#### 작업 지시:
아래 행을 모두 번호 매긴 목록으로 출력하되, 빈 줄은 넣지 마세요.

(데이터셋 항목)
###

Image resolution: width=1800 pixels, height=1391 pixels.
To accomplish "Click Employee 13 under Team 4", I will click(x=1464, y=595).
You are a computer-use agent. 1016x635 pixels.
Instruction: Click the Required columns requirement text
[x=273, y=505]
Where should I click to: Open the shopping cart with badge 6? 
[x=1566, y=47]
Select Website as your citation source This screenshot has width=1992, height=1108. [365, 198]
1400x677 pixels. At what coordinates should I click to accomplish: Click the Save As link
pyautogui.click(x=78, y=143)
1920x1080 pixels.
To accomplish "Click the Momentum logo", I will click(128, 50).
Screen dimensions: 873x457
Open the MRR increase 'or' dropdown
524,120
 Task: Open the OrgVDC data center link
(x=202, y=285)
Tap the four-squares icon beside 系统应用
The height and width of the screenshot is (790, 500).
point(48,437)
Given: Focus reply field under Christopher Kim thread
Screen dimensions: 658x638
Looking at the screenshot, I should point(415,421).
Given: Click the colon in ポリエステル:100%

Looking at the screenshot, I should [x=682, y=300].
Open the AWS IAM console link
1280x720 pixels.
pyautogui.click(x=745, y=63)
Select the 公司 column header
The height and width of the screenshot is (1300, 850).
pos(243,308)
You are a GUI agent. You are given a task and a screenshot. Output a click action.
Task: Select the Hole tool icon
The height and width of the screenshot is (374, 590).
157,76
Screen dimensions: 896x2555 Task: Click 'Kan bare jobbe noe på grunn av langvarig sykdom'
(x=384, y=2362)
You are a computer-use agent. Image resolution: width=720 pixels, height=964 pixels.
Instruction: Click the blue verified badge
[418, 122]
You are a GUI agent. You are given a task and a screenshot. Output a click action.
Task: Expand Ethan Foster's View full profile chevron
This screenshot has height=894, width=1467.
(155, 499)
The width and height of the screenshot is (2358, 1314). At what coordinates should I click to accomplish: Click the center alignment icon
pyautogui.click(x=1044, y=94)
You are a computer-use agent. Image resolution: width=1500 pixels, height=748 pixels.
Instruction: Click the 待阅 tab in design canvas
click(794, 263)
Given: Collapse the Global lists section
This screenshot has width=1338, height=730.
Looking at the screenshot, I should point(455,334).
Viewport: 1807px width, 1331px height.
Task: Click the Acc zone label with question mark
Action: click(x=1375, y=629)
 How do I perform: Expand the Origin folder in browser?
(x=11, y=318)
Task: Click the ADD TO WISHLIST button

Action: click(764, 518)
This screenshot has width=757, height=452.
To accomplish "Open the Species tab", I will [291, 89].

###

#### 정답 풀이:
1. Image resolution: width=1800 pixels, height=1391 pixels.
2. To accomplish "Click Employee 13 under Team 4", I will click(x=1464, y=595).
3. You are a computer-use agent. 1016x635 pixels.
4. Instruction: Click the Required columns requirement text
5. [x=273, y=505]
6. Where should I click to: Open the shopping cart with badge 6? 
7. [x=1566, y=47]
8. Select Website as your citation source This screenshot has width=1992, height=1108. [365, 198]
9. 1400x677 pixels. At what coordinates should I click to accomplish: Click the Save As link
10. pyautogui.click(x=78, y=143)
11. 1920x1080 pixels.
12. To accomplish "Click the Momentum logo", I will click(128, 50).
13. Screen dimensions: 873x457
14. Open the MRR increase 'or' dropdown
15. 524,120
16.  Task: Open the OrgVDC data center link
17. (x=202, y=285)
18. Tap the four-squares icon beside 系统应用
19. The height and width of the screenshot is (790, 500).
20. point(48,437)
21. Given: Focus reply field under Christopher Kim thread
22. Screen dimensions: 658x638
23. Looking at the screenshot, I should point(415,421).
24. Given: Click the colon in ポリエステル:100%
25. Looking at the screenshot, I should [x=682, y=300].
26. Open the AWS IAM console link
27. 1280x720 pixels.
28. pyautogui.click(x=745, y=63)
29. Select the 公司 column header
30. The height and width of the screenshot is (1300, 850).
31. pos(243,308)
32. You are a GUI agent. You are given a task and a screenshot. Output a click action.
33. Task: Select the Hole tool icon
34. The height and width of the screenshot is (374, 590).
35. 157,76
36. Screen dimensions: 896x2555 Task: Click 'Kan bare jobbe noe på grunn av langvarig sykdom'
37. (x=384, y=2362)
38. You are a computer-use agent. Image resolution: width=720 pixels, height=964 pixels.
39. Instruction: Click the blue verified badge
40. [418, 122]
41. You are a GUI agent. You are given a task and a screenshot. Output a click action.
42. Task: Expand Ethan Foster's View full profile chevron
43. This screenshot has height=894, width=1467.
44. (155, 499)
45. The width and height of the screenshot is (2358, 1314). At what coordinates should I click to accomplish: Click the center alignment icon
46. pyautogui.click(x=1044, y=94)
47. You are a computer-use agent. Image resolution: width=1500 pixels, height=748 pixels.
48. Instruction: Click the 待阅 tab in design canvas
49. click(794, 263)
50. Given: Collapse the Global lists section
51. This screenshot has width=1338, height=730.
52. Looking at the screenshot, I should point(455,334).
53. Viewport: 1807px width, 1331px height.
54. Task: Click the Acc zone label with question mark
55. Action: click(x=1375, y=629)
56.  How do I perform: Expand the Origin folder in browser?
57. (x=11, y=318)
58. Task: Click the ADD TO WISHLIST button
59. Action: click(764, 518)
60. This screenshot has width=757, height=452.
61. To accomplish "Open the Species tab", I will [291, 89].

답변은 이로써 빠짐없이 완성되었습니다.